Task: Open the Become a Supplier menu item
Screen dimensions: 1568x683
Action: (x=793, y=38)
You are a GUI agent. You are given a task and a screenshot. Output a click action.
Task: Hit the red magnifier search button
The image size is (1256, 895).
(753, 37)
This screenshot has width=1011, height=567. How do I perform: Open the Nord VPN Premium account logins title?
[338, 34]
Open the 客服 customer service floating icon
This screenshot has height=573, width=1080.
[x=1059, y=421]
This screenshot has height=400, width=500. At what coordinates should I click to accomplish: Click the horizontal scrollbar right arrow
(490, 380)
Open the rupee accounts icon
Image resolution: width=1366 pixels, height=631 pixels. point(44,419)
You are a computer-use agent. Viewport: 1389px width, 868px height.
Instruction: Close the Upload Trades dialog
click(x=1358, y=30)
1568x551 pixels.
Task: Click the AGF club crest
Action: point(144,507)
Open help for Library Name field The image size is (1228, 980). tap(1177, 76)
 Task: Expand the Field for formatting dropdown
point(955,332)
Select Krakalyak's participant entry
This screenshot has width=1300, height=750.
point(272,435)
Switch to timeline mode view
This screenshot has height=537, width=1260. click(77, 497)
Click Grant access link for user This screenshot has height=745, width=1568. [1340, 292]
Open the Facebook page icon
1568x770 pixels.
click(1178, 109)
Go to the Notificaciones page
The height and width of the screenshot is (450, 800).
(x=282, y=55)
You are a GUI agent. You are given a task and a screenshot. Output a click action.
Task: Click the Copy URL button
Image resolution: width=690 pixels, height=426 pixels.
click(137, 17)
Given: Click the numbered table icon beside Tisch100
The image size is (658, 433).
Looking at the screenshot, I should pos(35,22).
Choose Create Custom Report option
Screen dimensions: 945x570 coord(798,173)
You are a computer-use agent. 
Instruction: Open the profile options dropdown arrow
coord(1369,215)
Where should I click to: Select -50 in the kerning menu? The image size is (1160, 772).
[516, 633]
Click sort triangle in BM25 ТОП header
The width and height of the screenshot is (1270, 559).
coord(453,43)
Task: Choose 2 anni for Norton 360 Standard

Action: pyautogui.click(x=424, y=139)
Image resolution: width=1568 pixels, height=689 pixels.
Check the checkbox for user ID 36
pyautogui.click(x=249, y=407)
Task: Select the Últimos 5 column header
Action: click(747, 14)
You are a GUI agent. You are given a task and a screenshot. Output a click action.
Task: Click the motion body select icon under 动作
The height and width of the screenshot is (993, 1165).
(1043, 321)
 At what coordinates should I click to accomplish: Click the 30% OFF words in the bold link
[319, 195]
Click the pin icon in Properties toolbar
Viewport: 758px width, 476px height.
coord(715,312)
*****
▸ THE EXERCISE: Please rewrite the entries above with "Instruction" replaced by "Goal" everywhere it occurs, leaving everything else unchanged.

▸ ANSWER:
Task: Open the Become a Supplier menu item
Screen dimensions: 1568x683
Action: (x=793, y=38)
You are a GUI agent. You are given a task and a screenshot. Output a click action.
Task: Hit the red magnifier search button
The image size is (1256, 895).
(753, 37)
This screenshot has width=1011, height=567. How do I perform: Open the Nord VPN Premium account logins title?
[338, 34]
Open the 客服 customer service floating icon
This screenshot has height=573, width=1080.
[x=1059, y=421]
This screenshot has height=400, width=500. At what coordinates should I click to accomplish: Click the horizontal scrollbar right arrow
(490, 380)
Open the rupee accounts icon
Image resolution: width=1366 pixels, height=631 pixels. point(44,419)
You are a computer-use agent. Viewport: 1389px width, 868px height.
Goal: Close the Upload Trades dialog
click(x=1358, y=30)
1568x551 pixels.
Task: Click the AGF club crest
Action: point(144,507)
Open help for Library Name field The image size is (1228, 980). tap(1177, 76)
 Task: Expand the Field for formatting dropdown
point(955,332)
Select Krakalyak's participant entry
This screenshot has width=1300, height=750.
point(272,435)
Switch to timeline mode view
This screenshot has height=537, width=1260. click(77, 497)
Click Grant access link for user This screenshot has height=745, width=1568. [1340, 292]
Open the Facebook page icon
1568x770 pixels.
click(1178, 109)
Go to the Notificaciones page
The height and width of the screenshot is (450, 800).
(x=282, y=55)
You are a GUI agent. You are given a task and a screenshot. Output a click action.
Task: Click the Copy URL button
Image resolution: width=690 pixels, height=426 pixels.
click(137, 17)
Given: Click the numbered table icon beside Tisch100
The image size is (658, 433).
Looking at the screenshot, I should pos(35,22).
Choose Create Custom Report option
Screen dimensions: 945x570 coord(798,173)
You are a computer-use agent. 
Goal: Open the profile options dropdown arrow
coord(1369,215)
Where should I click to: Select -50 in the kerning menu? The image size is (1160, 772).
[516, 633]
Click sort triangle in BM25 ТОП header
The width and height of the screenshot is (1270, 559).
coord(453,43)
Task: Choose 2 anni for Norton 360 Standard

Action: pyautogui.click(x=424, y=139)
Image resolution: width=1568 pixels, height=689 pixels.
Check the checkbox for user ID 36
pyautogui.click(x=249, y=407)
Task: Select the Últimos 5 column header
Action: click(747, 14)
You are a GUI agent. You are given a task and a screenshot. Output a click action.
Task: Click the motion body select icon under 动作
The height and width of the screenshot is (993, 1165).
(1043, 321)
 At what coordinates should I click to accomplish: Click the 30% OFF words in the bold link
[319, 195]
Click the pin icon in Properties toolbar
Viewport: 758px width, 476px height.
coord(715,312)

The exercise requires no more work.